### The problem:
Retype everything in the sentiment analysis script below from "#!/usr/bin/env python" down to "get_ipython().run_line_magic('load_ext', 'watermark')".

### Document excerpt:
#!/usr/bin/env python
# coding: utf-8
# [Sebastian Raschka](http://sebastianraschka.com), 2015
#
# https://github.com/rasbt/python-machine-learning-book
# # Python Machine Learning - Code Examples
# # Chapter 8 - Applying Machine Learning To Sentiment Analysis
# Note that the optional watermark extension is a small IPython notebook plugin that I developed to make the code reproducible. You can just skip the following line(s).
# In[1]:
get_ipython().run_line_magic('load_ext', 'watermark')
get_ipython().run_line_magic('watermark', "-a 'Sebastian Raschka' -u -d -v -p numpy,pandas,matplotlib,scikit-learn,nltk")
# In[2]:
# to install watermark just uncomment the following line:
#%install_ext https://raw.githubusercontent.com/rasbt/watermark/master/watermark.py
#
#
# ### Overview
# - [Obtaining the IMDb movie review dataset](#Obtaining-the-IMDb-movie-review-dataset)
# - [Introducing the bag-of-words model](#Introducing-the-bag-of-words-model)
# - [Transforming words into feature vectors](#Transforming-words-into-feature-vectors)
# - [Assessing word relevancy via term frequency-inverse document frequency](#Assessing-word-relevancy-via-term-frequency-inverse-document-frequency)
# - [Cleaning text data](#Cleaning-text-data)
# - [Processing documents into tokens](#Processing-documents-into-tokens)
# - [Training a logistic regression model for document classification](#Training-a-logistic-regression-model-for-document-classification)

### Raw data:
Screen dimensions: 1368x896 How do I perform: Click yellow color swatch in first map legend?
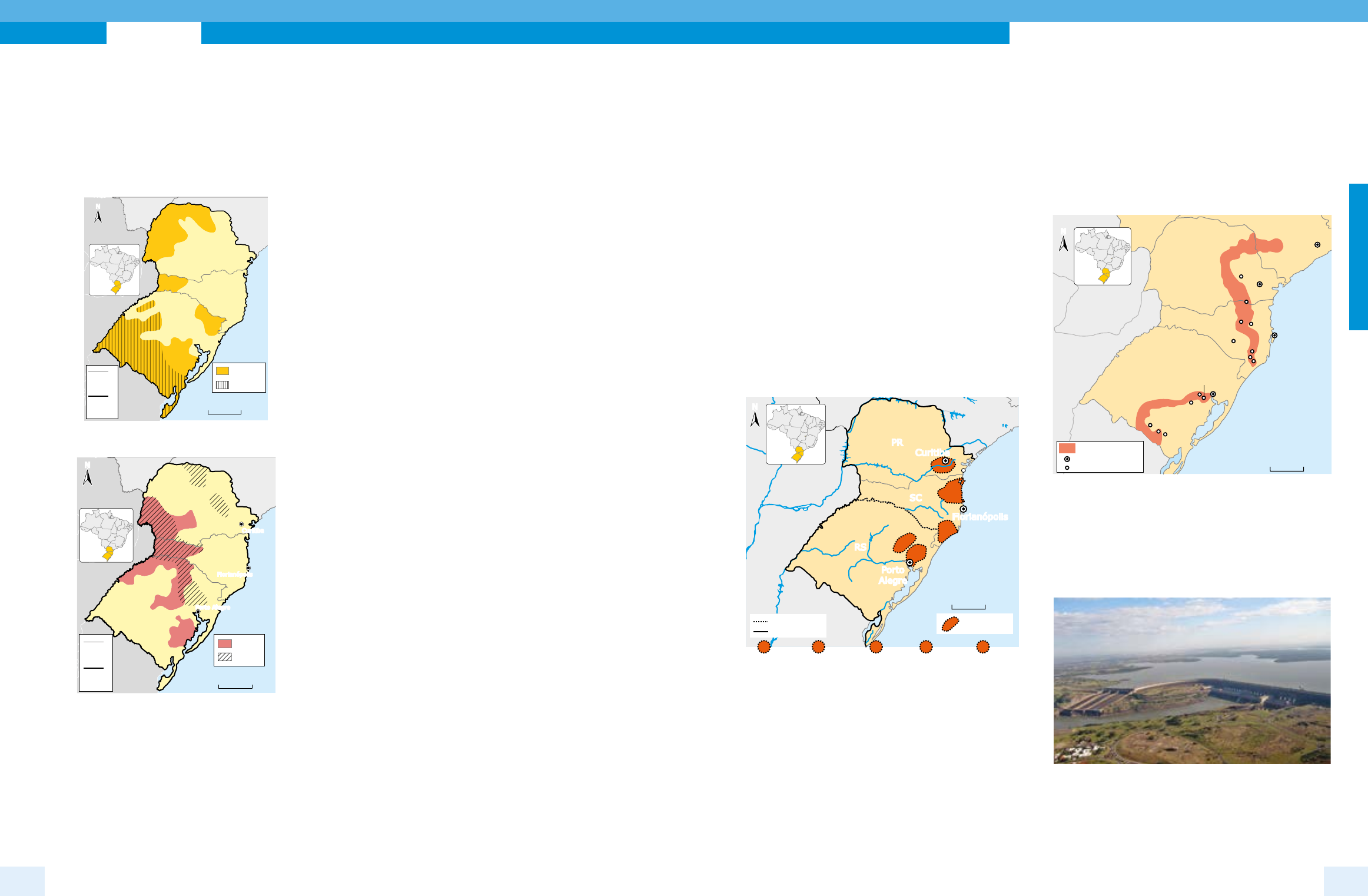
* * *
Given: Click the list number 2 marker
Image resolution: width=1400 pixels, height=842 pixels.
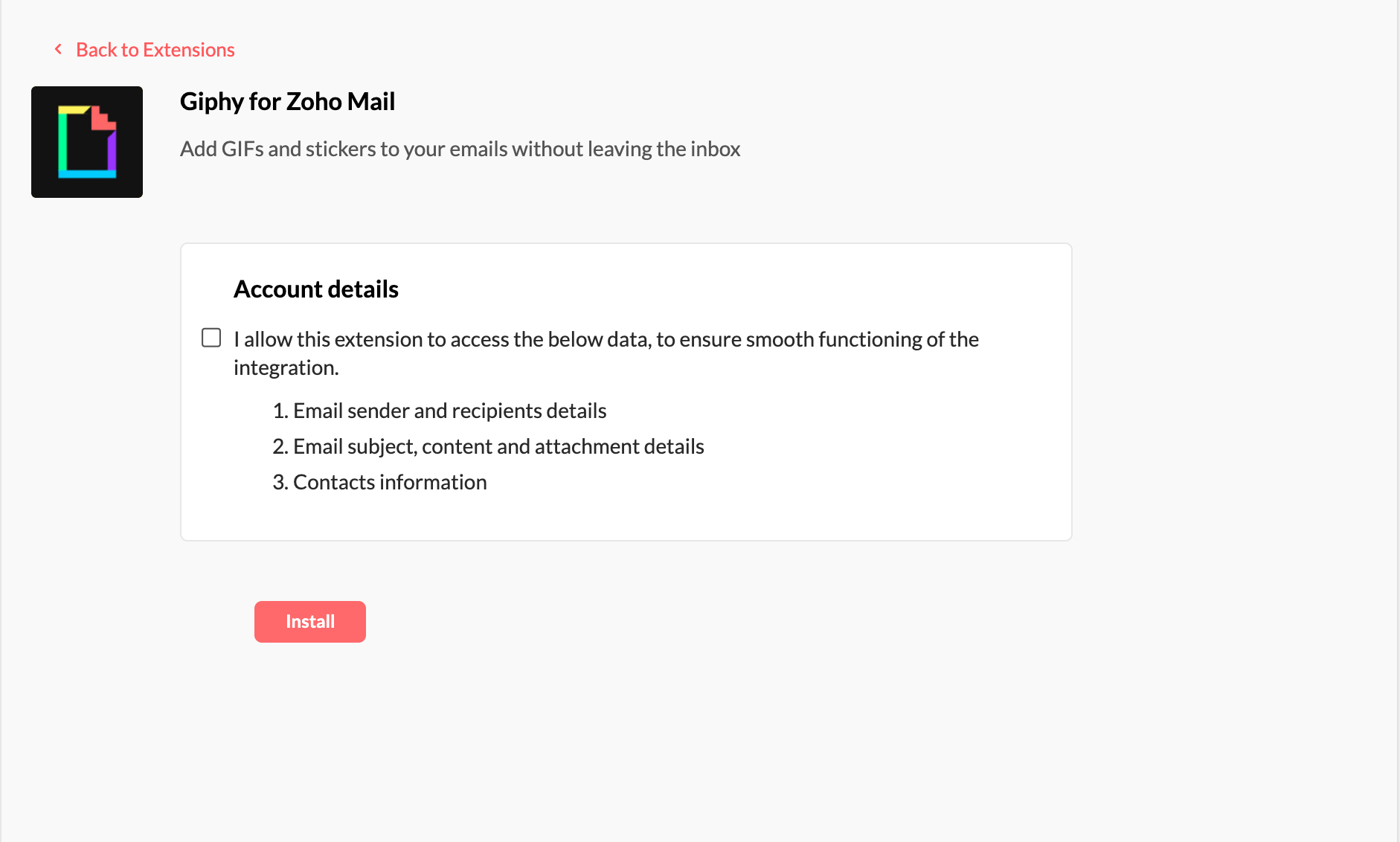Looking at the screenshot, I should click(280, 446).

### Solution:
#!/usr/bin/env python
# coding: utf-8
# [Sebastian Raschka](http://sebastianraschka.com), 2015
#
# https://github.com/rasbt/python-machine-learning-book
# # Python Machine Learning - Code Examples
# # Chapter 8 - Applying Machine Learning To Sentiment Analysis
# Note that the optional watermark extension is a small IPython notebook plugin that I developed to make the code reproducible. You can just skip the following line(s).
# In[1]:
get_ipython().run_line_magic('load_ext', 'watermark')